Nathan Baker is a Policy and Legislation Intern at the League of United Latin American Citizens in Washington, D.C. He is especially interested in education, international relations, and political development in Latin America. Nathan will graduate with majors in Government and Spanish and minors in Business and Latin American Studies from Cornell University in 2017.
Reflecting on Immigrant Heritage Month: Rediscovering My Mexican-American Identity
Posted on 06/30/2015 @ 10:00 AM
This month, LULAC joined a host of other organizations to celebrate the second annual Immigrant Heritage Month. Immigrant heritage means many different things to many different people, and we are privileged to have a staff characterized by so many rich immigrant experiences.
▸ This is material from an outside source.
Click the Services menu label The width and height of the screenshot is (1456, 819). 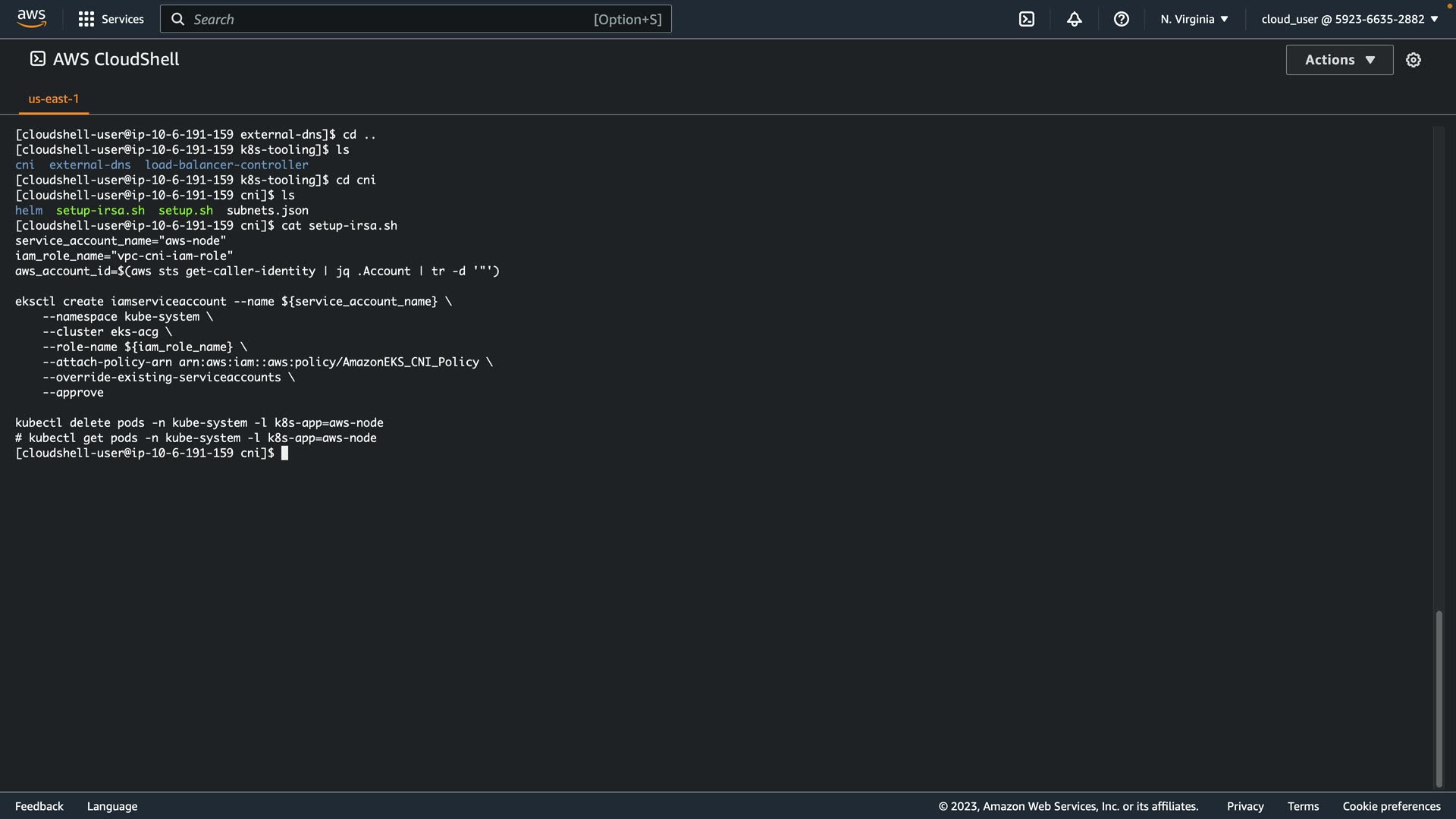[122, 19]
Here, LULAC Federal Affairs Intern Erica Ontiveros shares her journey to discover and honor her Mexican heritage.
Photo Credit: Welcome.Us
By: Erica Ontiveros, Federal Affairs Intern, LULAC National
For most of my life, I have wondered about my family’s heritage and where my roots truly come from. By the age of ten, I had moved ten different times, and this lack of stability contributed to the increasing disconnect that I felt with my culture. My dad was deported when I was ten years old, and as a result, I entered the foster care system. I faced many challenges as a Mexican-American foster child unsure of my heritage while growing up in a mixed environment of Hispanics, African-Americans, and Caucasians. I was never really able to fit into one group and could never really identify with one culture because I did not grow up with a defined family.
Moving from home to home was confusing at times, and not understanding a family’s way of life was a constant struggle. Due to being in foster care for some time, I have only vague memories of being connected to Mexican-American culture, such as memories of eating my mom and dad’s delicious home-made Pozole or Caldo de Res. When I entered the foster care system; however, I no longer had that, and ultimately lost touch with those memories.
While in the foster care system, I graduated from a high school in which 85% of the students were Caucasian. Not having the opportunity to interact with other Latinos made it much more difficult to express myself as a Latina because my peers had the expectations that you act a certain “American” way. During this time, I did not quite understand what it was to be fully Mexican or fully American, and I felt caught in the middle of a current that I could not swim against.
At times it can be difficult to deal with the fact that because of the way I look I am expected to know how to speak Spanish or have a “big family” because that is how Latinos are stereotypically perceived by society. These stereotypes, coupled with my environment made it difficult to discover my Latina identity because the people that were key to defining my roots and identity were removed from my life. This left few opportunities to explore who I was as a Latina. When my dad was deported back to Mexico and I never saw him again, I felt that I had lost the connection to my Mexican heritage forever.
Currently I am an intern at the League of United Latin American Citizens in Washington D.C. and am helping advocate for the Latino community while surrounded by inspiring people. Each day, I am afforded the wonderful opportunity to rediscover my culture by participating in events and activities that enhance my knowledge and personal growth as a Latina in America. Things do not come easy, but the more I learn, the prouder I am of my Latina identity. The circumstances I have endured have shaped me into what I am today, and I am continuing to develop and grow into the person I want to become. Today I strive to be open, considerate of others and their cultures while I work to redefine my Latina identity. While I am influenced by my past, I look forward each day to discovering something new and showing those around me that I am proud of my roots.
Erica Ontiveros is a Federal Affairs Intern at the League of United Latin American Citizens in Washington, D.C. She is a student at California State University Fullerton and hopes to work in a career the combines social work and public policy.